By the way, I disagree with dr. Levine about tzinius. Perhaps women nowadays adhere more to the letter of the law, but I would argue the reverse as regards the spirit (in some Orthodox communities).
Tzniyus also means not castigating Kllal Yisroel even for their excesses. Suddnely everyone is pointing fingers...not a good way to bring Moshiach.

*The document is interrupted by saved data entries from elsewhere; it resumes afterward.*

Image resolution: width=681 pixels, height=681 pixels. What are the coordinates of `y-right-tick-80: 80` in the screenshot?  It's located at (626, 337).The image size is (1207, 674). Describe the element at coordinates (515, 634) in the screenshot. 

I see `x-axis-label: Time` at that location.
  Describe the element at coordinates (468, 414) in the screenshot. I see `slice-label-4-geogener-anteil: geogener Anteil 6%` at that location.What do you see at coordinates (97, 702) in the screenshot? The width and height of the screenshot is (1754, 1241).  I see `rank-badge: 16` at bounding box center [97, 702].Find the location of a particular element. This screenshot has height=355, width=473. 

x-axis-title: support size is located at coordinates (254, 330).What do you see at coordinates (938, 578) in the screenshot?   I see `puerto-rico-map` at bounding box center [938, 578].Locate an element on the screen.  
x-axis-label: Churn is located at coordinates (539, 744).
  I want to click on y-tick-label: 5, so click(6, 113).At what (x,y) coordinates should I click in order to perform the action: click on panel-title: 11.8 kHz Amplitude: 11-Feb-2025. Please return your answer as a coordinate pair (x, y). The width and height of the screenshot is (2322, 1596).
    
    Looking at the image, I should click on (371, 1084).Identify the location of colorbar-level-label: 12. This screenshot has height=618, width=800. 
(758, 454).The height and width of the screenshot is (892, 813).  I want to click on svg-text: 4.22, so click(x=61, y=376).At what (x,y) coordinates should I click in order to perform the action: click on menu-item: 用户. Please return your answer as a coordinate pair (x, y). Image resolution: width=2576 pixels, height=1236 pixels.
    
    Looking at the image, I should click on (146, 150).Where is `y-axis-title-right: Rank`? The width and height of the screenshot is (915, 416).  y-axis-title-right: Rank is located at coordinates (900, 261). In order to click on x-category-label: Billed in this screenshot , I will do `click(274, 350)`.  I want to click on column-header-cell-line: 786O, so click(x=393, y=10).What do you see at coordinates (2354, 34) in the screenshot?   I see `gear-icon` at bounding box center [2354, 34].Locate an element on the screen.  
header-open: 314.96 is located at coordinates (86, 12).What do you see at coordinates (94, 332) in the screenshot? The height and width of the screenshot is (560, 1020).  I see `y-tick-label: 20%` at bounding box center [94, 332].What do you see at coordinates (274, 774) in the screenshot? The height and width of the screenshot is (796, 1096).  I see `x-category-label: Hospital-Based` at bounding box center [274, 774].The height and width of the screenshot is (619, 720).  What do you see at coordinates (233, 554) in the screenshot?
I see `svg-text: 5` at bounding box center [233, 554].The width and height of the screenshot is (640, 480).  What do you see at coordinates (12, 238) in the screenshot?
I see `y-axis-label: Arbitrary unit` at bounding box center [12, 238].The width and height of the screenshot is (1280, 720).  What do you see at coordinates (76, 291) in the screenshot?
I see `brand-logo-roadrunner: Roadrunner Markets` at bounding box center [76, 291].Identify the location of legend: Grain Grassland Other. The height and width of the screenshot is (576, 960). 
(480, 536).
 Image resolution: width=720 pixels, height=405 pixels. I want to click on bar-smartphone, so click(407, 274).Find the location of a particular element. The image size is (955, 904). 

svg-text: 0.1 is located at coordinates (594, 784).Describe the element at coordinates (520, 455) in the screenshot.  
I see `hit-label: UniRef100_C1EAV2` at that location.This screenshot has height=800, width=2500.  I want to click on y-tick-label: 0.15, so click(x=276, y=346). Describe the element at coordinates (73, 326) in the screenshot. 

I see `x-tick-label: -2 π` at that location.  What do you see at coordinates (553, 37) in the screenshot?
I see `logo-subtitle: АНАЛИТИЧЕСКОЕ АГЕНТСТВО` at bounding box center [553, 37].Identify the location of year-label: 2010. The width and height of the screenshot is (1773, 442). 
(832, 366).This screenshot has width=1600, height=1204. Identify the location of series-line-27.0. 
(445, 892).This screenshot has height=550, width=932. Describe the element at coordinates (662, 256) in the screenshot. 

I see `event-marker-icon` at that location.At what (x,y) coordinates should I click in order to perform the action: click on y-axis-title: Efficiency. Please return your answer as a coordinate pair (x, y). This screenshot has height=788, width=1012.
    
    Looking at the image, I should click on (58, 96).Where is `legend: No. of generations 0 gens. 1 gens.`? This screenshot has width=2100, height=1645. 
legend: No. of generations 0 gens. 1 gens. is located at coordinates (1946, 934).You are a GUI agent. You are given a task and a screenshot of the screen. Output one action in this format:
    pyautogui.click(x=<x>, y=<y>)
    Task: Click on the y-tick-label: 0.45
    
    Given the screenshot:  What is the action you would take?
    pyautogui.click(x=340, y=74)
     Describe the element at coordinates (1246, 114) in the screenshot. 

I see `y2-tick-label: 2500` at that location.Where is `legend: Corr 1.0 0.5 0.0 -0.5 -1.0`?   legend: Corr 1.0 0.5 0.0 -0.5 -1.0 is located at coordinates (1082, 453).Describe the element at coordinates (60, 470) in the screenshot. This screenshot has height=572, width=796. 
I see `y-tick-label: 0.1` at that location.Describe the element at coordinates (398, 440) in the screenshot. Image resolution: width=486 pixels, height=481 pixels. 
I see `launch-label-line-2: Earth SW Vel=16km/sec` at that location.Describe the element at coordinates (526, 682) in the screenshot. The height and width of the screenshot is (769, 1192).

since when do we want to consider Lubavitch as the standard?It depends on what "standard" you want to apply. For myself, I consider Lubavitch as my standard for at least three things: appreciation of the incalculable value of each mitzvah, love of every Yid and confidence in one's own Yiddishkeit. Lubavitchers think nothing of raising their families in areas with few frum people and allowing their children to fully interact with those of non-frum congregants, all so that they can get people to daven or make shabbat or wear tefillin a bit more frequently. For all my "modernism," I could not imagine doing what shluchim do, nor could I imagine demonstrating such complete and genuine love for every yid at every level of observance.how many more children and families were lost to Yiddishkeit because of the lack of more formal jewish education and knowledge?People go "off the derech" for a slew of reasons; inadequate formal Jewish education might be one of them, but it's far from universal. Not one member of my family in the last two generations had a formal Jewish education past elementary school, yet all managed to stay well within the fold, raising children, grandchildren, and great-grandchildren who are shomrei torah u'mitzvot. They did this through an internalization of values: belonging to a shul and community, sacrificing for Jewish education for their children, and, while maintaining an appreciation for the good things in this world, disdaining materialism for its own sake.Back to the article: While Dr. Levine's points are well-taken (and I really should express my hakarat hatov for his maintaining a wonderful online archive of Hirschiana), the solution is not a simple one. Menschlichkeit is not something that can be instilled at the yeshiva level; it must come from the family and community, in conjunction with the chinuch system. I agree with "Anonymous" in part regarding castigating others: let us acknowledge that no single group has the perfect answer, and, instead of pointing out the flaws in everyone else's system (or trying to change ourselves to fit them), work on improving and maintaining our own.